Cartilage defects or holes in the cartilage on the end of your bones can herald the onset of osteoarthritis. Cartilage is a firm, smooth white substance found on the ends of our bones. When we finish growing we have a rather thick layer of it on both sides of the knee joint. Trauma, sports injuries, and degeneration can cause defects or holes in the cartilage surface of the knee. If you are missing cartilage because of an injury, the remaining cartilage is subject to an increase in stress which can lead to osteoarthritis.
A natural tissue graft can spur regeneration of cartilage and improve symptoms in patients who have cartilage damage in their knee, according to a study by researchers
Repairing holes in the cartilage, or cartilage defects can be challenging. There is little consensus on which technique is best. The latest technique available to treat cartilage defects is the DeNovo Cartilage Repair Technique, and the early results are promising.
Prior to DeNovo, the options available to us included procedures where we made small holes into the area where the bone marrow resides. The goal of this procedure was to get the bone marrow cells to populate the hole in the cartilage and grow into a new cartilage surface. Although somewhat successful, this “microfracture” procedure did not produce “normal” cartilage, and the results tend to degrade with time.
Prior to the approval of the DeNovo cartilage repair process, we were also able to take pieces of cartilage from a cadaver and transplant it into the defect in your knee. Although this procedure works well for many cartilage defects, the issue is the availability of fresh cartilage grafts and the size of the cartilage defect that we are able to treat.
One last technique available to us is called the Carticel procedure. This technique involves two operations. One to harvest cartilage cells from your knee, and a second procedure to re-implant those cells a few months later after they had been grown – amplified in a laboratory at Genzyme.
What is the DeNovo Cartilage Repair Technique?
The DeNovo process uses cartilage tissue from organ donors under the age of 13. The reason why the age of the donor is important is that children possess incredible healing and regenerative potential in comparison to adults. In addition, the cartilage cells in children are far denser. This means there are many more cells per graft than if we used cartilage cells from a mature adult. These young cartilage cells also lack certain proteins, so there is no risk of rejection.
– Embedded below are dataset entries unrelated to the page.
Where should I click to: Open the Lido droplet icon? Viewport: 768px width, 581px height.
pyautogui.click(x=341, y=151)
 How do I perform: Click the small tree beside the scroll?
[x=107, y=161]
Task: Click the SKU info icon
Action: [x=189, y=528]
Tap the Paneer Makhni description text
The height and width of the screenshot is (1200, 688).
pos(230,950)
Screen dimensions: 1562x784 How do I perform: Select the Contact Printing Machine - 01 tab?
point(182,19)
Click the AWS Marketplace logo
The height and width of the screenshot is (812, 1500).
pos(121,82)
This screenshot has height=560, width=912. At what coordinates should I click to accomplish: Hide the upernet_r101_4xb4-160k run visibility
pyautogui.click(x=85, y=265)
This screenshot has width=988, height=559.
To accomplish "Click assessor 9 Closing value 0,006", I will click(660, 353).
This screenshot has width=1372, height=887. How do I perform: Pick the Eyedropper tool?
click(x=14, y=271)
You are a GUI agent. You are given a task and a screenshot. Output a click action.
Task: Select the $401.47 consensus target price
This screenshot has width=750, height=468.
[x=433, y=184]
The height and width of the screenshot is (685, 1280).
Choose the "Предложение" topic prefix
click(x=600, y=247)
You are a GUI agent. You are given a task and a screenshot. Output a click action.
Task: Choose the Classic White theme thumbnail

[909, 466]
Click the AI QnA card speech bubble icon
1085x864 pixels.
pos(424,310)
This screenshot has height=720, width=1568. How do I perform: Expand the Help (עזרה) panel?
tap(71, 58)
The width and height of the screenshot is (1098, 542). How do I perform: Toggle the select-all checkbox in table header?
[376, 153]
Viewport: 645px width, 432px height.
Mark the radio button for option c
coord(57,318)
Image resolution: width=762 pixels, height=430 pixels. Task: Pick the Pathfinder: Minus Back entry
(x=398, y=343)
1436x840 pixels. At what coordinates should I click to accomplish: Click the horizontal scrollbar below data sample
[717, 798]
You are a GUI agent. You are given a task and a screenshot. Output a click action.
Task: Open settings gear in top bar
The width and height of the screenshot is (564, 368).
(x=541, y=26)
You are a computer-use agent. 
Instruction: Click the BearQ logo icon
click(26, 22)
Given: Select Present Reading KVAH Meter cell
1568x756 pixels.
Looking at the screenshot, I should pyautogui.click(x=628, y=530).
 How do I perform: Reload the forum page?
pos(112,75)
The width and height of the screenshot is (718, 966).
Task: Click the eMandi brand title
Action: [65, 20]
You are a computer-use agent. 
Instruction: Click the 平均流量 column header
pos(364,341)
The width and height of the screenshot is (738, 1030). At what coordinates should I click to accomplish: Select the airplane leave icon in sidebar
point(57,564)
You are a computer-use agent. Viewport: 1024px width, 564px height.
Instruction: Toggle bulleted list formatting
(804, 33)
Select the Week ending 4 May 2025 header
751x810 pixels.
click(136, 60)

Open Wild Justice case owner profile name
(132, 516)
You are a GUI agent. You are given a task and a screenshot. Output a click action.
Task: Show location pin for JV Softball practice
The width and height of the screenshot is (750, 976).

How is the Denovo Cartilage Repair Performed?
During the cartilage repair process, an open incision is made in the front of the knee to expose or reveal the defect in the cartilage. The defect is prepared, the cartilage cells are spread within the defect and the cells are kept in place with a special biological glue- called fibrin glue. The incision is closed, and the body hopefully takes care of the rest. Over the next few months, the cartilage cells should divide, grow and produce a substance we the matrix… It is the matrix that produces the dense, smooth surface we see when looking at the cartilage.